[DOCUMENT PASSAGE]:
◇ ◇ ◇ ◇
# Hey everyone NEW DRIVERS/PARTNERS GrubHub Driver website/



## Schultz (Apr 22, 2021)

Hey everyone I’m new to the forum so thanks for welcoming me and helping me out with a few things and questions that I have about being a part of GrubHub now. The first thing I want to say is the support website or a website for drivers I know that there is one within the app to make tickets but I’m wondering first of all where I can find more information on my earnings and pay and breakdown of each delivery etc. so thanks in advance for helping me out and if you have a link great.

The earnings and instant cash out is a bit confusing as I am a new driver with GrubHub I have verified my account for direct deposit as well as instant pay out but for some reason they’re not letting me Cashout did anyone have this problem right away and did how long does it take for you to cash out using the instant cash out.


----------



## GIGorJOB (Feb 29, 2020)

Full disclosure, I do not use instant cash out personally, no real reason why or why not, so this may vary but outside of the daily and weekly stats that are available in the app, you should get an email at the end of each day/early next day you worked showing your earnings and breakdown. 

You should also get a weekly pay report via email at the end of the pay period each week you worked. Instant cash out can take up to 3 days depending on the bank or institution according to GH. Think there was something about a waiting period for new drivers but that may just be the same 72 hour, 3 day thing. Welcome, best of luck and good fortune.


----------



## uberboy1212 (Jan 10, 2017)

Go to earnings and then the purple “view earnings activity” on the bottom


----------



## Darrell Green Fan (Feb 9, 2016)

As opposed to Uber you don't have a web site page to go to view your earnings, it's only in the app and you can only go back a few weeks and then it's gone. 

If you are new to Grubhub allow me to give you my input. Not an expert but it's been my primary app for 10 months.

I logged for several weeks the offers I got on and off schedule. Sure enough as I suspected there was absolutely no difference in the offers. I routinely get high offers ($20+) off schedule. So I don't see any reason to try to keep your acceptance rate up (read take really crappy offers) to allow you the opportunity of priority scheduling. In fact I don't schedule at all as that allows me to quit when I want or to run Uber Eats at the same time.

Do not ever do Door Dash. Maybe it's just my area but their offers are literally half of the offers I get from GrubHub and UE. They tend to be a lot of low paying fast food and they pay a straight rate of $3 even if the trip is 14 miles which is totally unfair. The other 2 pay time and miles on top of the base pay.

Be aware that there is a difference in wait times depending on the order or restaurant. I only take a Five Guys if it pays over $18, the reason is I wait every single time as they are ALWAYS "waiting on fries". I get it, they don't want fries sitting under a hear lamp. But there are always people waiting, why don't they cook more damned fries? Pizza takes longer to cook than a sub, be aware of that when taking a $7 offer from a pizza place. Mexican for whatever reason has a longer wait than others, Chinse food seems to be ready when I get there. If you are forced to do fast food, and I do them if it's at a slow time and the offer is decent, try to go to McDonald's. They put their drinks in a bag with handles. The worst part of this job is juggling a tray of soft drinks up 3 flights of stairs.
◇ ◇ ◇ ◇
[SOURCE EXCERPT]:
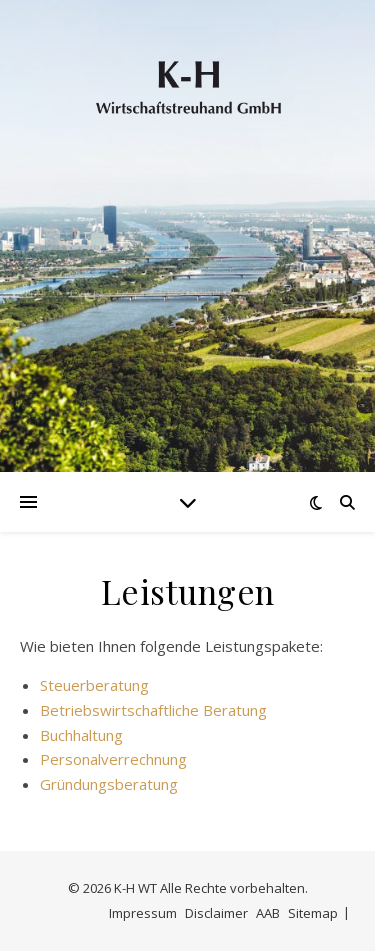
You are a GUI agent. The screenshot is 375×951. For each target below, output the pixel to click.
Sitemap (313, 913)
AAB (268, 913)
◇ ◇ ◇ ◇
[WRITTEN INSTRUCTION 1]:
According to the GrubHub driver thread, how long can instant cash out take?
[WRITTEN INSTRUCTION 2]:
Extend the GrubHub driver thread, picking up right after its final sentence.
The listing isn't needed for this work.

[EXERCISE RESPONSE 1]:
Up to 3 days, depending on the bank or institution.

[EXERCISE RESPONSE 2]:
Obviously dinners tip more than a sub at lunch, I rarely drive any time other than evenings, 5-9:30 are my work hours.


----------



## mrbeefy (Aug 6, 2017)

Darrell Green Fan said:


> As opposed to Uber you don't have a web site page to go to view your earnings, it's only in the app and you can only go back a few weeks and then it's gone.
> 
> If you are new to Grubhub allow me to give you my input. Not an expert but it's been my primary app for 10 months.
> 
> ...


Guess it depends on the market. I can do $30/hr+ from Doordash by itself many times 8 AM to 11 AM . Get the most requests from Doordash. Lots of crap at times ($3.25-$6) like Ubereats. Some high dollar ones on Doordash (after delivery find out HOW high). Stupid rule. I'm sure i've passed on orders since they're hiding the full tip in case of paying us for canceled order/closed restaurant.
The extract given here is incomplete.